- [Records contained in a dataset]
##########

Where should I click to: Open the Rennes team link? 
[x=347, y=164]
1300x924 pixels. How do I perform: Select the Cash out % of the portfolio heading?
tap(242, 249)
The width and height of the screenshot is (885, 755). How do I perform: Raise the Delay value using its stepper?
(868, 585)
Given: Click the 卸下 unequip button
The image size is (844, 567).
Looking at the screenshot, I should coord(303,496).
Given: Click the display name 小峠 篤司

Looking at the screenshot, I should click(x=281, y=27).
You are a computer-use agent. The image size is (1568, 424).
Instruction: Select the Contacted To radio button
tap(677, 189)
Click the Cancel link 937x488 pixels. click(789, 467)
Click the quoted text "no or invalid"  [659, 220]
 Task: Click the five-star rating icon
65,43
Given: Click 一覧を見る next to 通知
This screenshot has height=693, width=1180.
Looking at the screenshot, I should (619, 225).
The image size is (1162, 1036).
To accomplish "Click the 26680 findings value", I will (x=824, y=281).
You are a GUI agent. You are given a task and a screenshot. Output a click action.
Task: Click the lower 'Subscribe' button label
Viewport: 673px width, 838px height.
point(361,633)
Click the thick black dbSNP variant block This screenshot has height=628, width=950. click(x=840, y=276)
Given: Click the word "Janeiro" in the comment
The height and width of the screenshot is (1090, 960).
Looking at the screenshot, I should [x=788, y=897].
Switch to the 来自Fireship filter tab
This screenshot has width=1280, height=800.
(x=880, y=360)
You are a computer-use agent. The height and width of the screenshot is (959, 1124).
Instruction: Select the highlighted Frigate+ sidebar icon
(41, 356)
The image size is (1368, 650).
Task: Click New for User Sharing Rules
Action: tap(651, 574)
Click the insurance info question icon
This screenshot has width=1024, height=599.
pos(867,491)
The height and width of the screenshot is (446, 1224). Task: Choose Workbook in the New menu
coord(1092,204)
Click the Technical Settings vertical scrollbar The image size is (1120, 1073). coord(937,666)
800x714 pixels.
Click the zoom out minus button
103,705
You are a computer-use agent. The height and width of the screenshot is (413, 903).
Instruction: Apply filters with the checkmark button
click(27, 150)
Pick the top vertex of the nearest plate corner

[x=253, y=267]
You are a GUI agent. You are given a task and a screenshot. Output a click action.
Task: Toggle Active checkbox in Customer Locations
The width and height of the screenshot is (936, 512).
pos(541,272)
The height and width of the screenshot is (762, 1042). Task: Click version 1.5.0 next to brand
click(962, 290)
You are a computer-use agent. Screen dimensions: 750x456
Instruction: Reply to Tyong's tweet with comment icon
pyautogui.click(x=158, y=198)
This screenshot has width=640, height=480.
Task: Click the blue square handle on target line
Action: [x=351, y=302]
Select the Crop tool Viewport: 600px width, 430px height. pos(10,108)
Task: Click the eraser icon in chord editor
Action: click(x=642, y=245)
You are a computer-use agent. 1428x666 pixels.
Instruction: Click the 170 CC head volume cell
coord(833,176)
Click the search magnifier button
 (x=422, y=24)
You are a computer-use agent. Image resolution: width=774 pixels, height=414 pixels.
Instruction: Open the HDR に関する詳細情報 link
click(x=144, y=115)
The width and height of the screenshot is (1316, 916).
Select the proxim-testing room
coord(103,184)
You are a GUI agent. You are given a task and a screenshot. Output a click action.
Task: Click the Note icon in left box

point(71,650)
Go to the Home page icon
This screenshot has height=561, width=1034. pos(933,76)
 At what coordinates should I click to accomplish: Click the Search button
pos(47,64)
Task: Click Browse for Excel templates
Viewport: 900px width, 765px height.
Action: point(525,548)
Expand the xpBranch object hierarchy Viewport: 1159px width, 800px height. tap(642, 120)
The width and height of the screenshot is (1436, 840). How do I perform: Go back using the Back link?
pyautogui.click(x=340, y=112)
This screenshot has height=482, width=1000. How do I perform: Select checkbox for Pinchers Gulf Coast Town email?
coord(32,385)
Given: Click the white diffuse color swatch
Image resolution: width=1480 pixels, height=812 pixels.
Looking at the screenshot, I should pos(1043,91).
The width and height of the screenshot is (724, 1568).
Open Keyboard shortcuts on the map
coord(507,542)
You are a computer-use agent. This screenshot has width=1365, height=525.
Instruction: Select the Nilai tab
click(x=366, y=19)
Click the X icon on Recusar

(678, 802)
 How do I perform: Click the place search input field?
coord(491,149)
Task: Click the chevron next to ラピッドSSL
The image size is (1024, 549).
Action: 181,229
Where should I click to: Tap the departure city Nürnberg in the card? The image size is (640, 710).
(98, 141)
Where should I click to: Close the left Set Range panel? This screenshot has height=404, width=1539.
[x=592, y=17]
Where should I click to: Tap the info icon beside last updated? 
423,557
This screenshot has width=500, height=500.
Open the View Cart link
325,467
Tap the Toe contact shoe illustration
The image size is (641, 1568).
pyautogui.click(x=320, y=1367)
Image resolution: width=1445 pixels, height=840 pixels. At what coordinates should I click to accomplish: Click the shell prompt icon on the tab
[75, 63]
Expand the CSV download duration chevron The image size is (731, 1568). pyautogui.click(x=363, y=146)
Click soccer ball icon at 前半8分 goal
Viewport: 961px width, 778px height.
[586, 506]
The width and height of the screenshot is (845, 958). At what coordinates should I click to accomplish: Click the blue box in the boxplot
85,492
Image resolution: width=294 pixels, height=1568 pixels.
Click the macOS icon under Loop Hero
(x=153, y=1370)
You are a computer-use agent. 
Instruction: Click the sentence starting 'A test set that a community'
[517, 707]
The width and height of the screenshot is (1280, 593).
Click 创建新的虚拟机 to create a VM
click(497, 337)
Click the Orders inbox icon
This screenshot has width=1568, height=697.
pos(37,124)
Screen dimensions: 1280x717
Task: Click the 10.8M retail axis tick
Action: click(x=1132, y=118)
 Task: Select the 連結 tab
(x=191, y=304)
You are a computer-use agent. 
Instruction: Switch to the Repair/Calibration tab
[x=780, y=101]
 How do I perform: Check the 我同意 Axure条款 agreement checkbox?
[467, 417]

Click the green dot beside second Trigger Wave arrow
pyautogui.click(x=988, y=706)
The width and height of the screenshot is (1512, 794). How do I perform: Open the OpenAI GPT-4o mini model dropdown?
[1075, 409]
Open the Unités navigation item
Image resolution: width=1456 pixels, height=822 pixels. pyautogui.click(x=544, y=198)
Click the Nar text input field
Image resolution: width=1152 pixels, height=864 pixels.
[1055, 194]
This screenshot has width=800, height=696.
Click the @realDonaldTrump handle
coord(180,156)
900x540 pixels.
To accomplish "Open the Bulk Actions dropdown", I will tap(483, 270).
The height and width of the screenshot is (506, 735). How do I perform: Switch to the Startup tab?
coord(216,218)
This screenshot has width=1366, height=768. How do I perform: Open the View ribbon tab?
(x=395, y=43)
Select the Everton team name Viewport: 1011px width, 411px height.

##########

- [Your assignment] The line with "Given: Click the word" marks the end; reproduce exactly every line from the start of the entries up to it, that line included.

- [Written response]
Where should I click to: Open the Rennes team link? 
[x=347, y=164]
1300x924 pixels. How do I perform: Select the Cash out % of the portfolio heading?
tap(242, 249)
The width and height of the screenshot is (885, 755). How do I perform: Raise the Delay value using its stepper?
(868, 585)
Given: Click the 卸下 unequip button
The image size is (844, 567).
Looking at the screenshot, I should coord(303,496).
Given: Click the display name 小峠 篤司

Looking at the screenshot, I should click(x=281, y=27).
You are a computer-use agent. The image size is (1568, 424).
Instruction: Select the Contacted To radio button
tap(677, 189)
Click the Cancel link 937x488 pixels. click(789, 467)
Click the quoted text "no or invalid"  [659, 220]
 Task: Click the five-star rating icon
65,43
Given: Click 一覧を見る next to 通知
This screenshot has height=693, width=1180.
Looking at the screenshot, I should (619, 225).
The image size is (1162, 1036).
To accomplish "Click the 26680 findings value", I will (x=824, y=281).
You are a GUI agent. You are given a task and a screenshot. Output a click action.
Task: Click the lower 'Subscribe' button label
Viewport: 673px width, 838px height.
point(361,633)
Click the thick black dbSNP variant block This screenshot has height=628, width=950. click(x=840, y=276)
Given: Click the word "Janeiro" in the comment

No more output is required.